Get representational distances
get.rep.dist.RdGiven a list of embeddings, this function computes the procrustes distance between each pair and returns this as a distance matrix.
Details
Each element of the list should contain a matrix of embedding coordinates from one participant. Each embedding should contain the same items in the same order, and should be of the same dimension.

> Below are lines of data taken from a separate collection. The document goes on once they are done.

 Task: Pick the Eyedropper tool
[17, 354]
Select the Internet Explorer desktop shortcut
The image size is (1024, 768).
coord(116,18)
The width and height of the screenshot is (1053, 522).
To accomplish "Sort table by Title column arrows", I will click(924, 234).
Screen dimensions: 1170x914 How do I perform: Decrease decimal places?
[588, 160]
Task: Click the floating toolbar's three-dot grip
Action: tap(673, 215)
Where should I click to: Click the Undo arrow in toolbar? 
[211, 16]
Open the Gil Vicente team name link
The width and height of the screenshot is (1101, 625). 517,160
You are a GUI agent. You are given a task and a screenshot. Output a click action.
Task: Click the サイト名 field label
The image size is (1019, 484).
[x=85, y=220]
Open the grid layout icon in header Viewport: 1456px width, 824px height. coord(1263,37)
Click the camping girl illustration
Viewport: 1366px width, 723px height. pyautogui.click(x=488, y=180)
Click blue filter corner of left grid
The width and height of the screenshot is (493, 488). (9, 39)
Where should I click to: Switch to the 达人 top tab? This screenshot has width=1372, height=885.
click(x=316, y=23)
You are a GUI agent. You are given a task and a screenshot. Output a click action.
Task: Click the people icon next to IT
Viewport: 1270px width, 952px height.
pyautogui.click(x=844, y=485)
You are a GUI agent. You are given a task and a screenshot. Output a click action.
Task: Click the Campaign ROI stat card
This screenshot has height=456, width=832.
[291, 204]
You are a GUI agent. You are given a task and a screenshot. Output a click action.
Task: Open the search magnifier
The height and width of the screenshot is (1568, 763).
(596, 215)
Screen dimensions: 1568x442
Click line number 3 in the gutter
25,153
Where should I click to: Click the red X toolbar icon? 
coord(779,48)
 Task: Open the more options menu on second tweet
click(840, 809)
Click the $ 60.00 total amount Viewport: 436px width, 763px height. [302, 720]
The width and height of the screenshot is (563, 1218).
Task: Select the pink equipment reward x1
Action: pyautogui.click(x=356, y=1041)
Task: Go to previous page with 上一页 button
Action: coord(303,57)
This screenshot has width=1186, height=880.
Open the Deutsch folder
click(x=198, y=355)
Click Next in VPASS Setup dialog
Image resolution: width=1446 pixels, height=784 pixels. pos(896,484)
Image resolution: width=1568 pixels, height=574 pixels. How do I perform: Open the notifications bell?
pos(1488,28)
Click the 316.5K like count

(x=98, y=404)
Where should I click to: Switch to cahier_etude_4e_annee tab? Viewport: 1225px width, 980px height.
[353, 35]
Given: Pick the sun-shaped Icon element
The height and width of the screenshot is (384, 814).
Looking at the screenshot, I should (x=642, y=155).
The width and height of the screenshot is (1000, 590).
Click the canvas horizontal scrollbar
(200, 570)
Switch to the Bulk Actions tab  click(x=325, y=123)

By default the distance metric is the procrustes equivalent of Pearon's
correlation, that is 1 - sqrt(1 - ss) where ss is the normalized
sum of squares from the aligned embeddings. If rootflag=FALSE, the normalized
sum of squares is used as the distance metric.
Examples
#Subject 1 data
s1 <- matrix(
c(1,1,
2,2,
3,3,
4,4,
5,5), 5,2,byrow = TRUE)
#Subject 2 is noisy version of subject 1
s2 <- s1 + runif(10) / 10
#Subject 3 is different:
s3 <- matrix(
c(1,2,
3,4,
4,3,
2,1,
5,2), 5,2,byrow = TRUE)
slist <- list(s1,s2,s3)
sdist <- get.rep.dist(slist)
head(sdist)
#> [,1] [,2] [,3]
#> [1,] 0.0000000000 0.0001596312 0.3822792
#> [2,] 0.0001596312 0.0000000000 0.3806020
#> [3,] 0.3822792319 0.3806020118 0.0000000